• Directions for this task: Only the lines from the start of the entries up to and including the line with "Task: Open October 4, 2007 in Previous Posts" should be written out, exactly as they stand.

• Records for this exercise:
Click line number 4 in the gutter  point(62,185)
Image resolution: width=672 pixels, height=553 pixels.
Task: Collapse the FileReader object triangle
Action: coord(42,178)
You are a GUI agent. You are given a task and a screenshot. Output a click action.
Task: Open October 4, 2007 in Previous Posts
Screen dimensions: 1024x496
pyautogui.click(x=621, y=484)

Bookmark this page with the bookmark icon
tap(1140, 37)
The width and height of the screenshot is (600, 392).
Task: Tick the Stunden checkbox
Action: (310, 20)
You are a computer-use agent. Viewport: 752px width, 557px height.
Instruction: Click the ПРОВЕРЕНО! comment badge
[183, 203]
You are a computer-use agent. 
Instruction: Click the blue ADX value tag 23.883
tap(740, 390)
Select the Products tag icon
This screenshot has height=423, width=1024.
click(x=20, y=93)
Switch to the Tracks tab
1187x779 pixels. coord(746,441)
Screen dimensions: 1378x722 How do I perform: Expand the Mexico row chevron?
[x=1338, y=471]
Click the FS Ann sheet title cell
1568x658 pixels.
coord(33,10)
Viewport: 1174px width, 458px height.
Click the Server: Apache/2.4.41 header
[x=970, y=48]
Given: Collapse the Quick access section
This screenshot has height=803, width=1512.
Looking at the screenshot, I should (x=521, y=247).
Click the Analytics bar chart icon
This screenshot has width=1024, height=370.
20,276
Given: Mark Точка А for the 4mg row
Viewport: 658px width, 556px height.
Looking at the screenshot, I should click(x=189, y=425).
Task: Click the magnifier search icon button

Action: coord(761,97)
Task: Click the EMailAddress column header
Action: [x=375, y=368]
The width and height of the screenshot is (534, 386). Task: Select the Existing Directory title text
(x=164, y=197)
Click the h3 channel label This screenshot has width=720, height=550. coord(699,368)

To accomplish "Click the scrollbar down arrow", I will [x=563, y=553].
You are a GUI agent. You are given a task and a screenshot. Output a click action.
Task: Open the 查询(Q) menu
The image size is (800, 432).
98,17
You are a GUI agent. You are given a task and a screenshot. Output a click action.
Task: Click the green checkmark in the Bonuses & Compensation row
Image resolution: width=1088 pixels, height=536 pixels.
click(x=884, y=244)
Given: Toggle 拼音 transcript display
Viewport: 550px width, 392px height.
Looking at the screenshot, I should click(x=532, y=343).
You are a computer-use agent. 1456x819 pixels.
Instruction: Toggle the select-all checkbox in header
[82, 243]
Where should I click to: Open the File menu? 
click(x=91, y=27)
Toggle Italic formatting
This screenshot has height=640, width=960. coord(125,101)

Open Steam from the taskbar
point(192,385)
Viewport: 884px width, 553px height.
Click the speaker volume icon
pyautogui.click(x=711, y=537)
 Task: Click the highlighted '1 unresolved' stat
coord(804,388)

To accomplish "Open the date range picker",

• Completed exercise:
Click line number 4 in the gutter  point(62,185)
Image resolution: width=672 pixels, height=553 pixels.
Task: Collapse the FileReader object triangle
Action: coord(42,178)
You are a GUI agent. You are given a task and a screenshot. Output a click action.
Task: Open October 4, 2007 in Previous Posts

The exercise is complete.